Das BioEconomy Cluster stellt das Thema “Potentiale für die Bereitstellung von Rohstoffen für Smart-Biomaterials” am 15. März 2018 beim 11. Thüringer Biomaterial-Kolloquium vor. Mehr Informationen dazu finden Sie auch unter: http://www.thgot.de/veranstaltungsprofil/registrierte-poster/

Leistungszentrum Chemie- und Biosystemtechnik verlängert

Neben den genannten erfolgreichen Projektergebnissen, konnte das Fraunhofer IMWS einen weiteren Meilenstein erreichen. Das 2016 gegründete Leistungszentrum Chemie- und Biosystemtechnik wird bis mindestens 2021 weiter gefördert. Diese Entscheidung traf ein Gutachtergremium Anfang des Jahres, das die bisherigen Aktivitäten des Netzwerks in der mitteldeutschen Chemieregion bewertete. Für die Etablierung geschlossener Wertschöpfungsketten vom Rohstoff zum Produkt stellen das Land Sachsen-Anhalt, die Fraunhofer-Gesellschaft und die beteiligten Industriepartner dafür weitere 10 Millionen Euro pro Jahr bereit.

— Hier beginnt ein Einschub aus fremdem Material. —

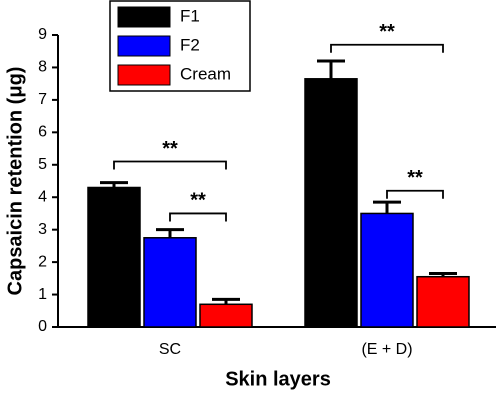 This screenshot has width=500, height=394. Describe the element at coordinates (42, 164) in the screenshot. I see `y-tick-label: 5` at that location.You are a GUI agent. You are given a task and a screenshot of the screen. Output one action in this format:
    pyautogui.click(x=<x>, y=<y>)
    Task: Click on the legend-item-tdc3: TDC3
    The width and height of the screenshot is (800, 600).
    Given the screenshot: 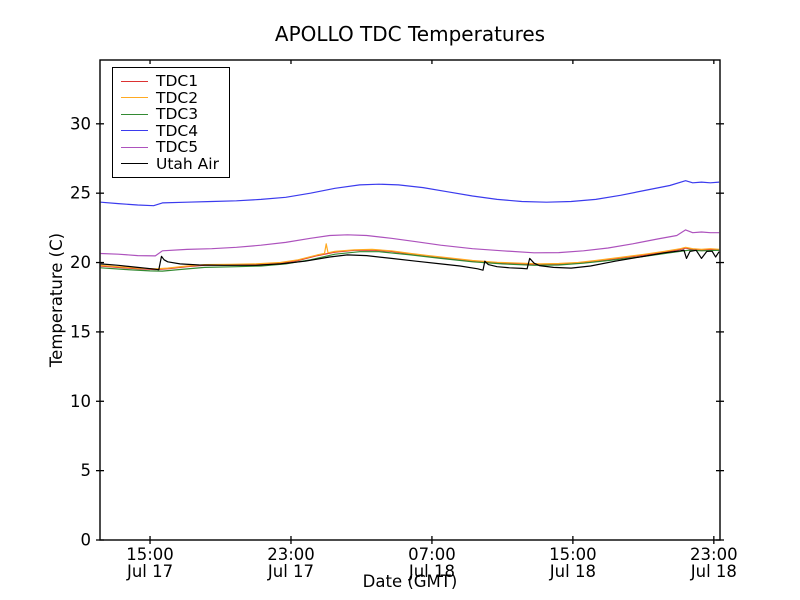 What is the action you would take?
    pyautogui.click(x=170, y=114)
     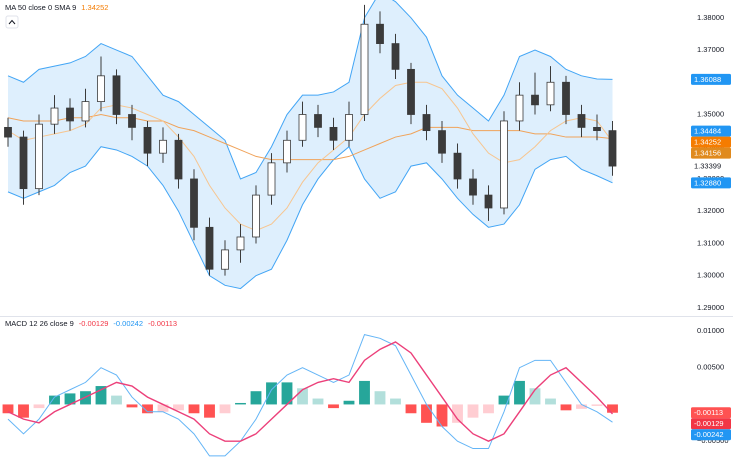 What do you see at coordinates (310, 137) in the screenshot?
I see `ma-line` at bounding box center [310, 137]. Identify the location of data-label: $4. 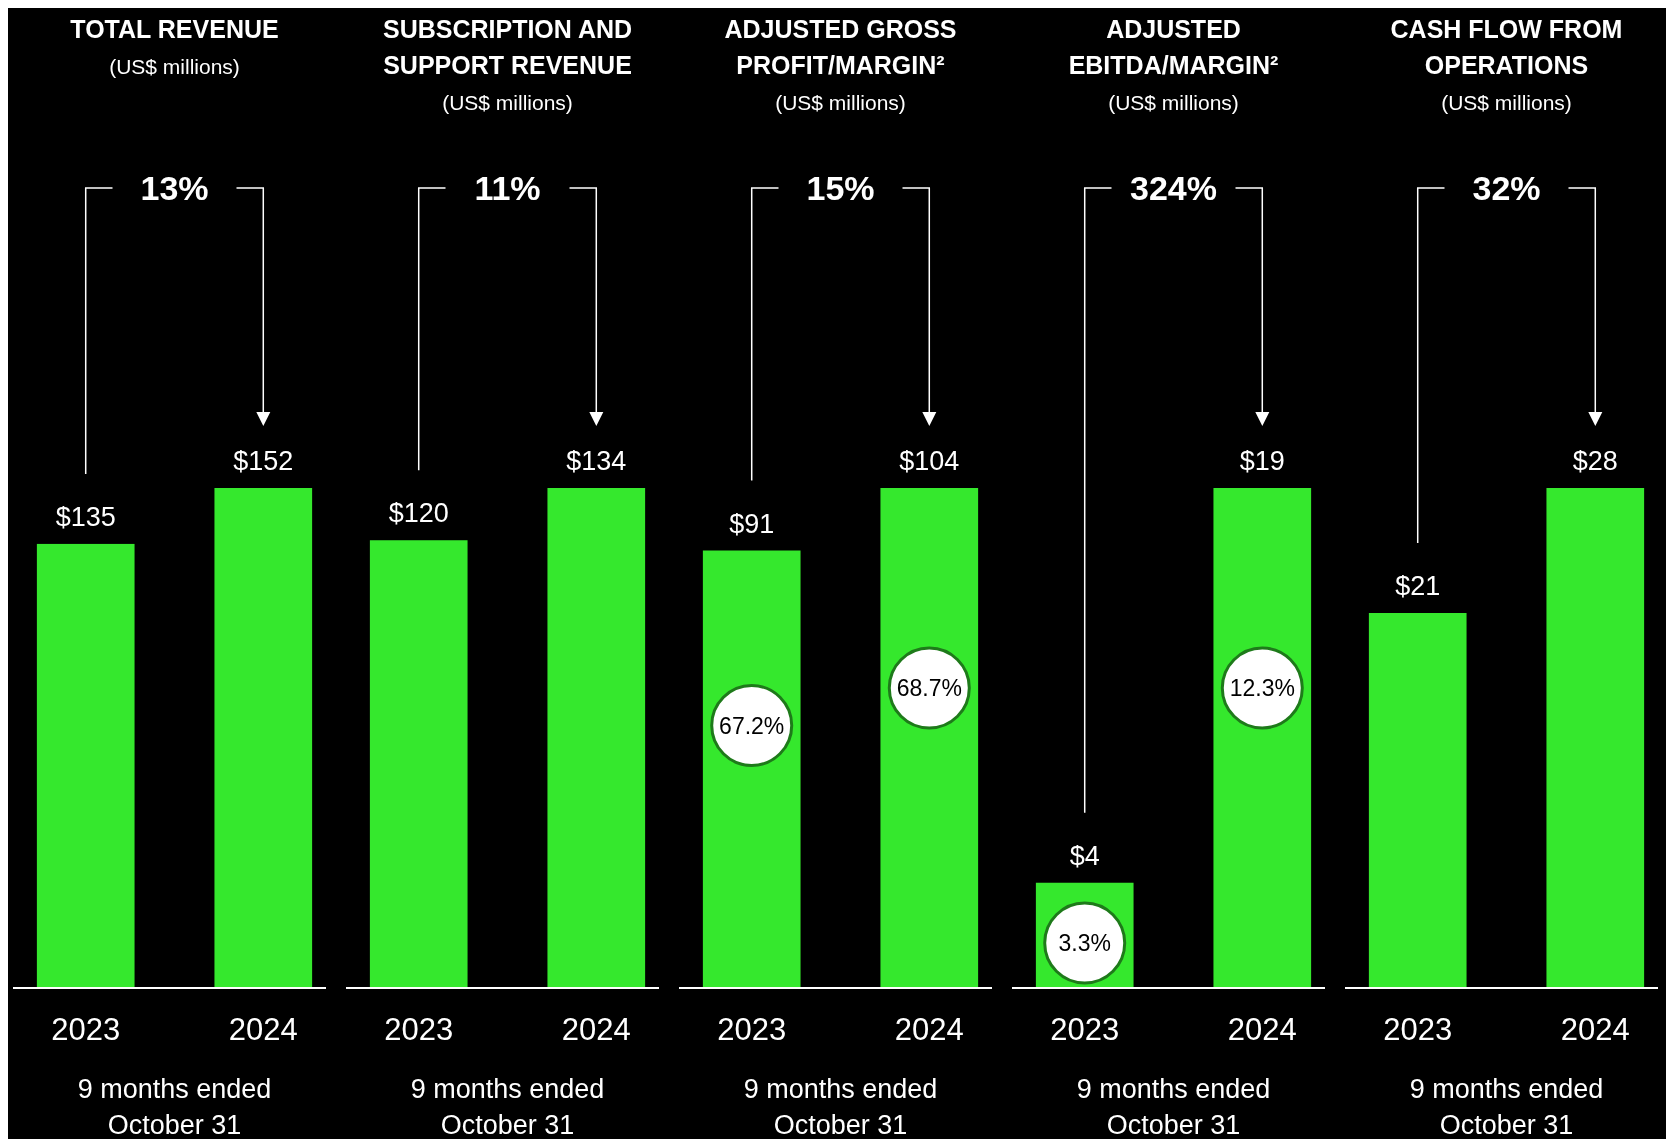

Beteiligt am Leistungszentrum Chemie- und Biosystemtechnik sind die Martin-Luther-Universität Halle-Wittenberg (MLU), die Universität Leipzig, die Hochschulen Anhalt, Merseburg und die HTWK Leipzig, das Fraunhofer-Zentrum für Chemisch-Biotechnologische Prozesse CBP Leuna, das Fraunhofer-Institut für Zelltherapie und Immunologie IZI Leipzig sowie dessen Außenstelle Molekulare Wirkstoffbiochemie und Therapieentwicklung MWT in Halle, das Fraunhofer-Pilotanlagenzentrum für Polymersynthese und -verarbeitung PAZ Schkopau, das Fraunhofer-Institut für Mikrostruktur von Werkstoffen und Systemen IMWS Halle sowie mehr als 60 Industrieunternehmen der Region. Ihr Ziel ist es, verfahrenstechnische Prozessketten der Kunststoff verarbeitenden, chemischen, biotechnologischen und biomedizinischen Industrie vom Rohstoff bis zum Produkt zu erweitern und zu optimieren.